LISTED RECORDS –

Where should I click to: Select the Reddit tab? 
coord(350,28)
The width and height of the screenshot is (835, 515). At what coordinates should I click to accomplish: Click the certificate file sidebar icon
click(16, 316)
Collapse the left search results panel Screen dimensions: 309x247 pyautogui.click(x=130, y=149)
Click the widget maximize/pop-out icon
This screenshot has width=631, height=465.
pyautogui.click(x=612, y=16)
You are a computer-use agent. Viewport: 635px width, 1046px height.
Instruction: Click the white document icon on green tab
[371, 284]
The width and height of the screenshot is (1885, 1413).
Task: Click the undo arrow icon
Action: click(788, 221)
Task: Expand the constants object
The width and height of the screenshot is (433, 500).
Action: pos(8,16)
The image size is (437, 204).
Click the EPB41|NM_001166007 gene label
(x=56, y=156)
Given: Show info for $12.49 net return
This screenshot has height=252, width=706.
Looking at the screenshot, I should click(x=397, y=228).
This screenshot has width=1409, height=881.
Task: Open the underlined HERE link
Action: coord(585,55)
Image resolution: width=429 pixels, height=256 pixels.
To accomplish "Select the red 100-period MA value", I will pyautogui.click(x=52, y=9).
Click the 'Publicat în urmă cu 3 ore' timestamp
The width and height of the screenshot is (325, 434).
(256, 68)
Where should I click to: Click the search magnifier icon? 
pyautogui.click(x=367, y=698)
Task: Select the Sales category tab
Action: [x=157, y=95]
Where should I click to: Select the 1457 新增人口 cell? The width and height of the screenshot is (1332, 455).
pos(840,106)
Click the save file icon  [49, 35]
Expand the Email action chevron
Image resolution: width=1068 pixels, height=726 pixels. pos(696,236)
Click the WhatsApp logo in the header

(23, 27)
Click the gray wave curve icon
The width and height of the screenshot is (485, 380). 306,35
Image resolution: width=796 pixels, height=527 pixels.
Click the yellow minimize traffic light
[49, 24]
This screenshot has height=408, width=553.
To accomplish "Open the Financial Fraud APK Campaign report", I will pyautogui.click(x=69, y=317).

TASK BRIEF – Copy out exactly the line that holds "The width and height of the screenshot is (325, 434)." and all remaining lines of the listing, both the first and the last included.

RESPONSE TO THE TASK –
The width and height of the screenshot is (325, 434).
(256, 68)
Where should I click to: Click the search magnifier icon? 
pyautogui.click(x=367, y=698)
Task: Select the Sales category tab
Action: [x=157, y=95]
Where should I click to: Select the 1457 新增人口 cell? The width and height of the screenshot is (1332, 455).
pos(840,106)
Click the save file icon  [49, 35]
Expand the Email action chevron
Image resolution: width=1068 pixels, height=726 pixels. pos(696,236)
Click the WhatsApp logo in the header

(23, 27)
Click the gray wave curve icon
The width and height of the screenshot is (485, 380). 306,35
Image resolution: width=796 pixels, height=527 pixels.
Click the yellow minimize traffic light
[49, 24]
This screenshot has height=408, width=553.
To accomplish "Open the Financial Fraud APK Campaign report", I will pyautogui.click(x=69, y=317).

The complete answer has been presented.